Однако к тому времени, как наша машина, свернув с дороги, ведущей в Нара, оказалась в предместье Осака, тридцать шестой как будто немного воспрянул духом. Правда, это выразилось всего лишь в том, что он снова стал суетлив, каким я знал его прежде. Вот он уставился в спину сто первого, который сидел перед ним, в следующее мгновение опустил голову и принялся рассматривать свои громадные ботинки, а когда он поднял глаза, я увидел, что он опять жадно ловит взором все, что мелькает за стеклом кабины водителя.
Вскоре мы остановились у трехэтажного здания штаба центрального военного округа перед вытянутым в длину помещением с черепичной крышей. Как всегда, мы обогнули гараж и вошли с заднего входа в комнату ожидания, находившуюся перед судебным залом, занимавшим левое крыло первого этажа.
Меня допрашивали, и на этот раз недолго. У судей было по горло дел с преступлениями, количество которых увеличивалось день ото дня, и они, видимо, попросту берегли силы, вынося приговоры на основании минимальных улик и полагаясь более на интуицию. Я признал, что нелегальные издания, обнаруженные при обыске моей квартиры, принадлежат мне, и меня сразу же вернули в комнату ожидания. Что же касается сто первого и тридцать шестого, то их дела должны были рассматриваться после полудня, так как менялся состав суда.

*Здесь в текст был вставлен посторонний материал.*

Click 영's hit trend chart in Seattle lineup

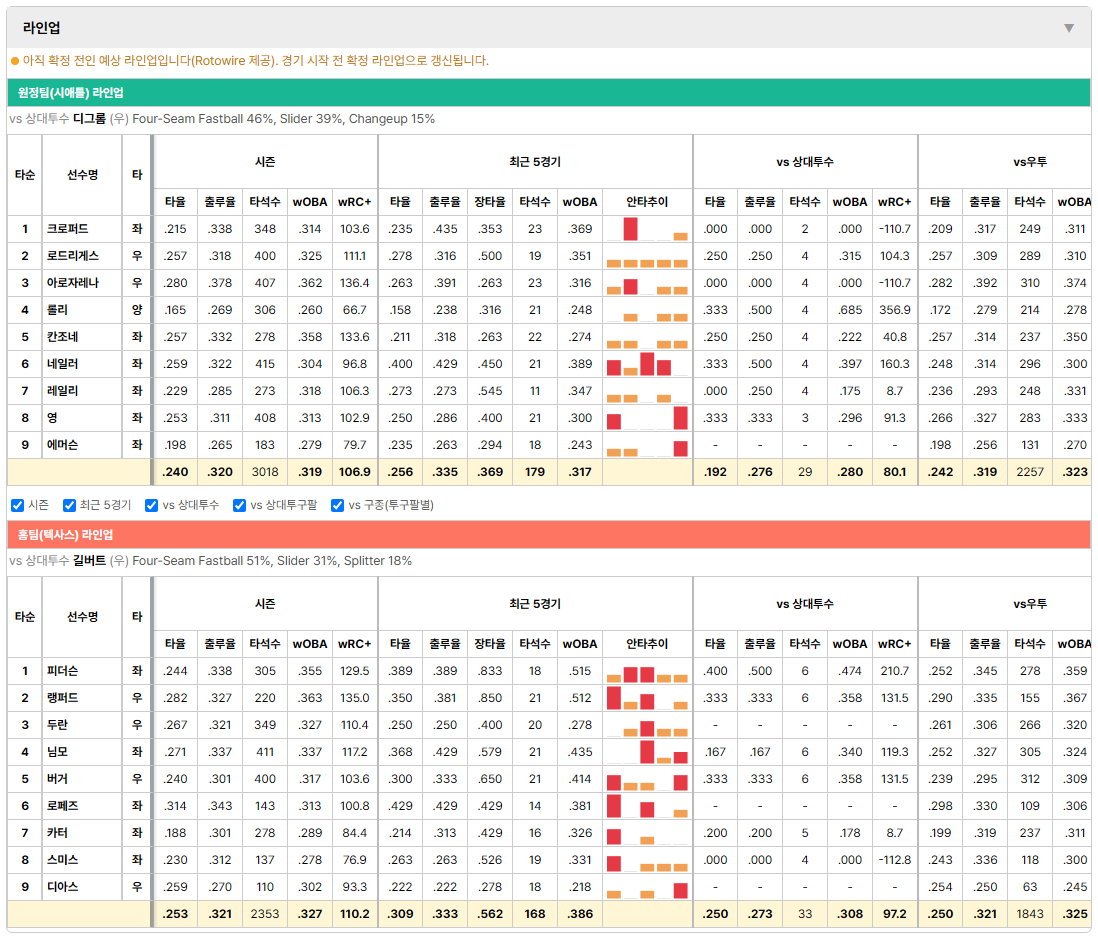pyautogui.click(x=647, y=418)
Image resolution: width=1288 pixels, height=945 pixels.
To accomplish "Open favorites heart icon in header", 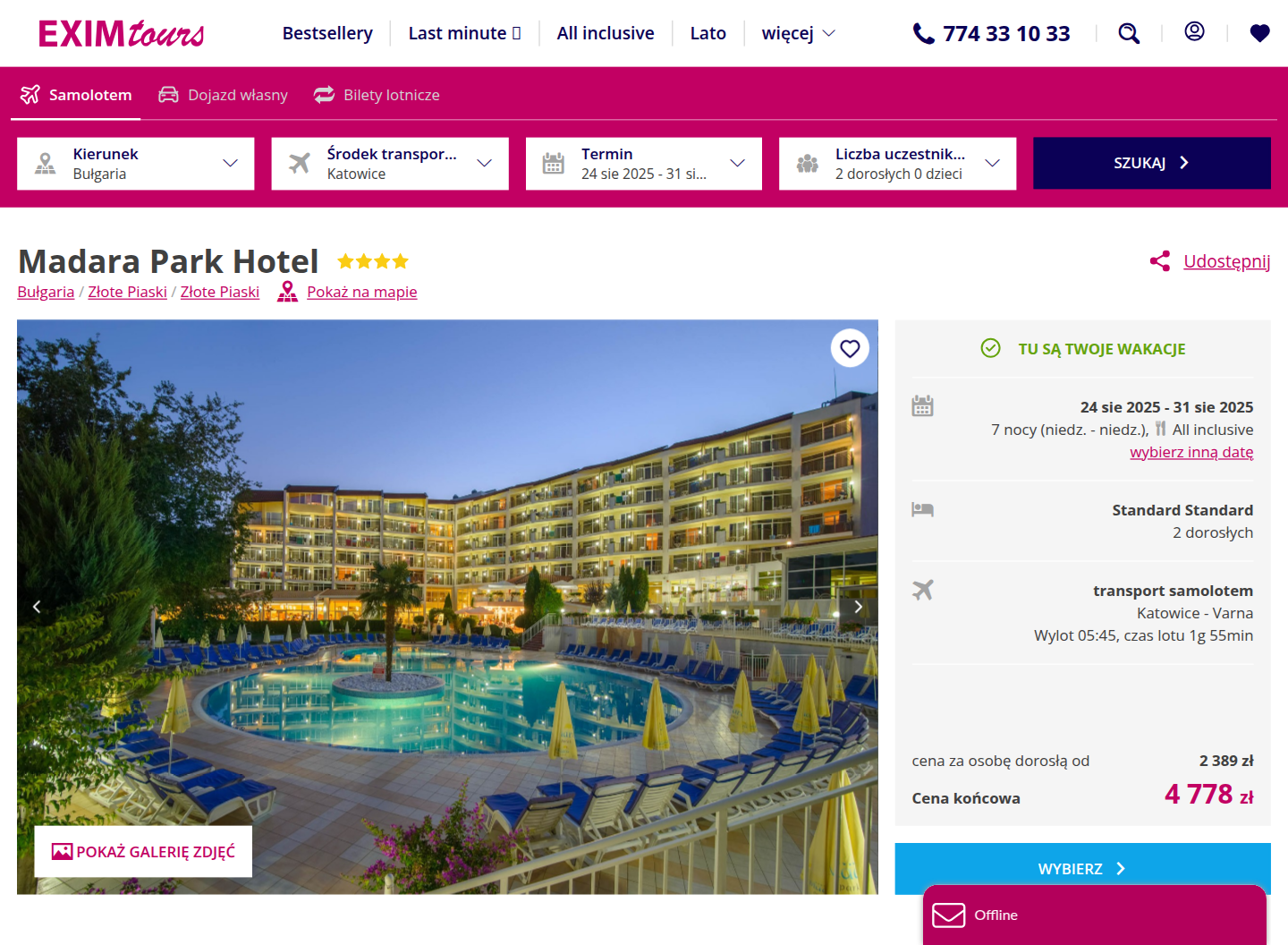I will tap(1259, 34).
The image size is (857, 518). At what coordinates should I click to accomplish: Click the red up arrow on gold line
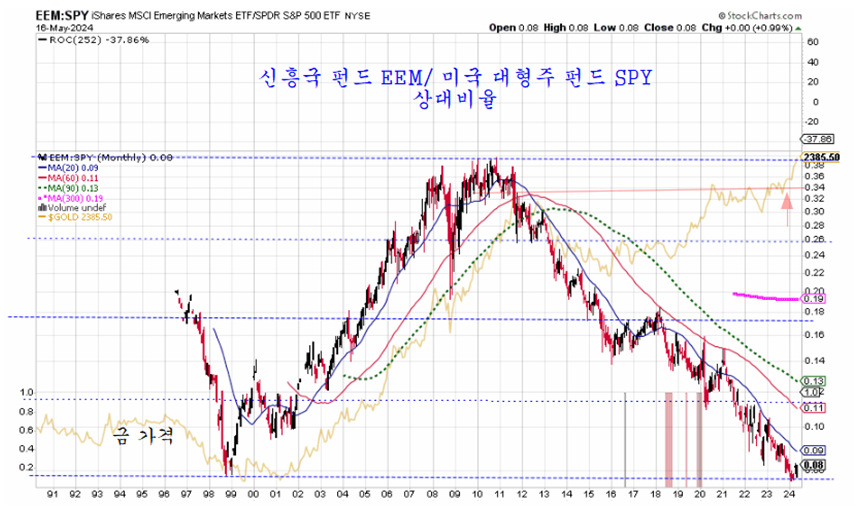788,201
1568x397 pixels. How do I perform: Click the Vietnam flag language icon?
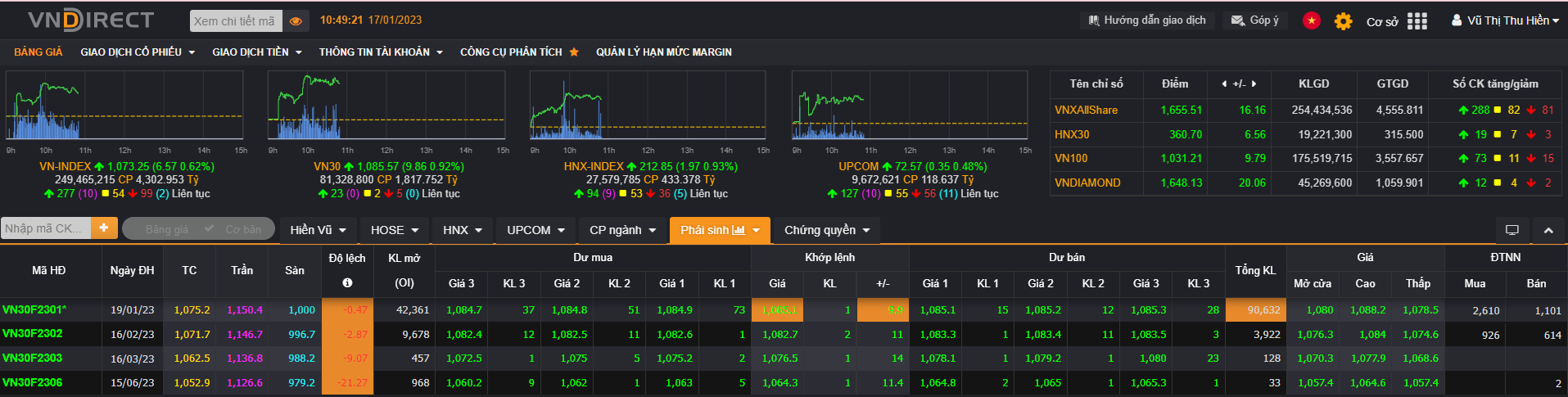pyautogui.click(x=1312, y=20)
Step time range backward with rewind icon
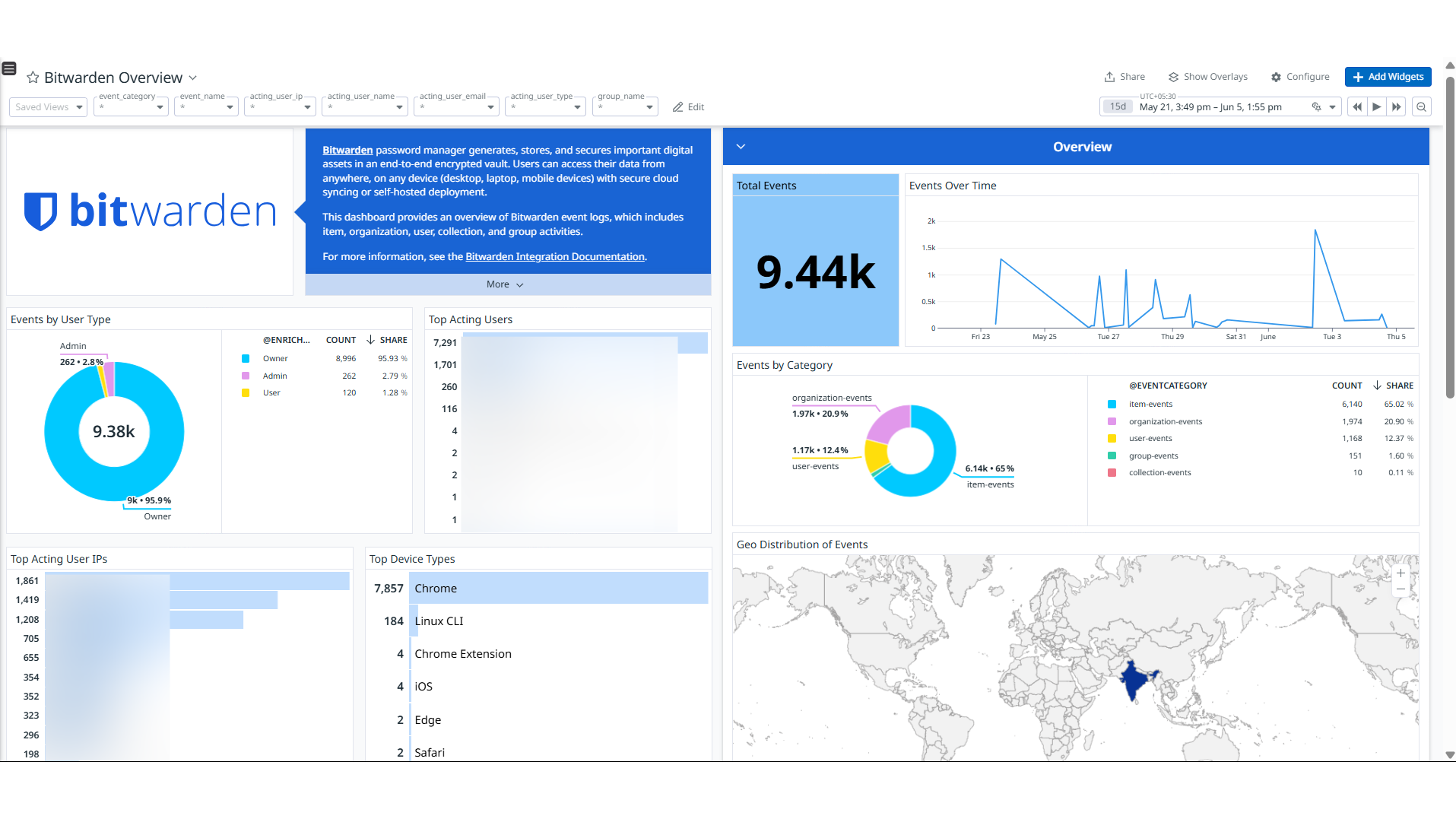 click(1357, 107)
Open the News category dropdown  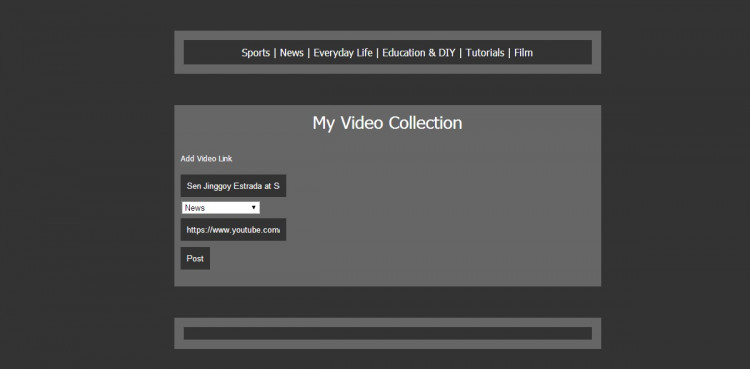point(221,208)
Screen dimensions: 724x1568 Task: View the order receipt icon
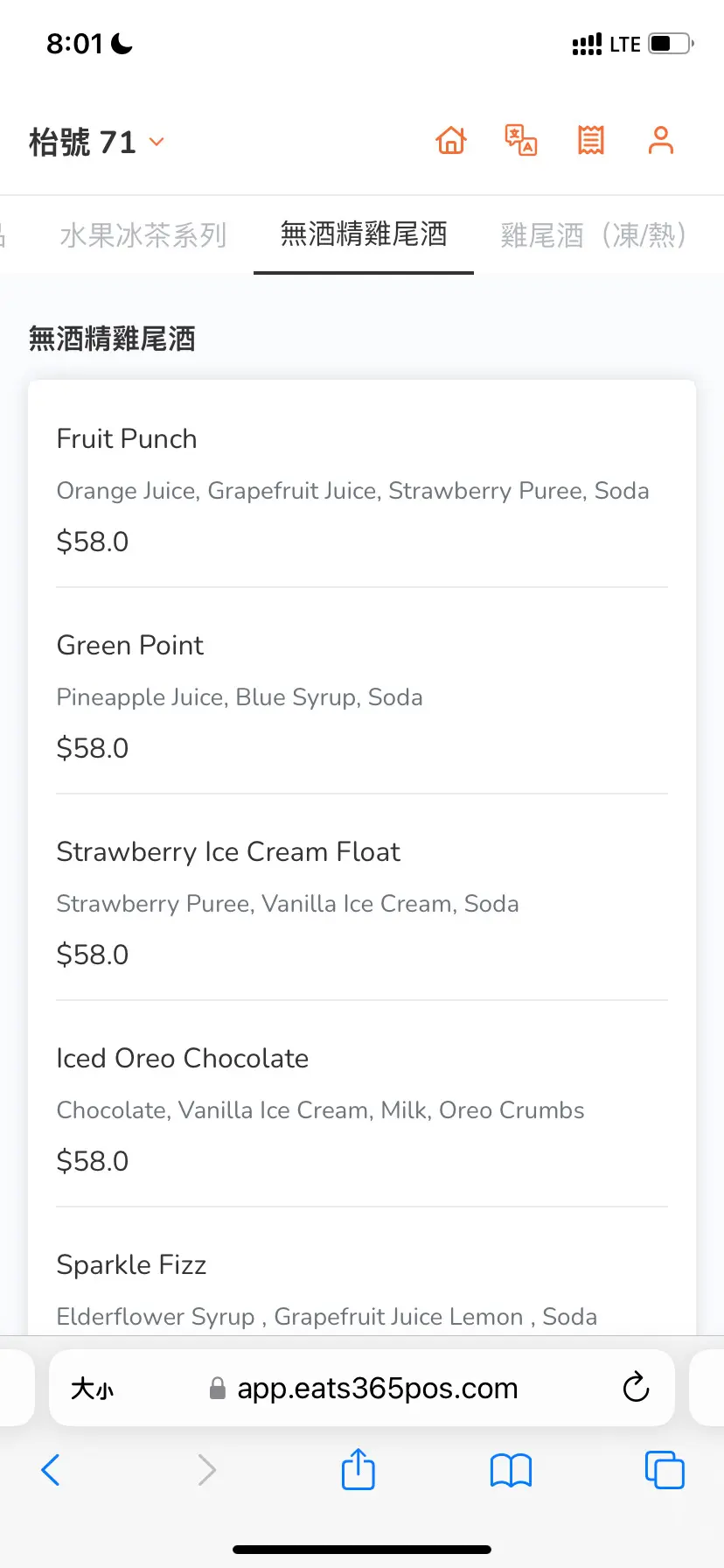[x=591, y=141]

Теперь мне предстояло ожидать, когда кончится суд над теми двумя. И единственное, чем я мог скоротать время, это то и дело поворачивать голову влево и бросать взгляд на обоих заключенных, сидящих рядом со мной, и на надзирателя, усевшегося у входа. И это можно было отнести к числу удовольствий, которые доставлял вызов в трибунал, – ведь в камере у меня перед глазами, а вернее, сбоку от моих глаз, не было решительно никакого предмета, за которым стоило бы наблюдать.
Комната ожидания была узкой и длинной, стены ее, запыленные и со следами пальцев, были оклеены дешевыми обоями цвета яичного желтка. Потолок низкий, такого же цвета, как стены. Мебель состояла из двух скамеек, обтянутых бархатом, который когда-то был цвета морской воды, а теперь местами протерся и стал серым. На передней из них и сидели мы трое, повернувшись лицом к стене.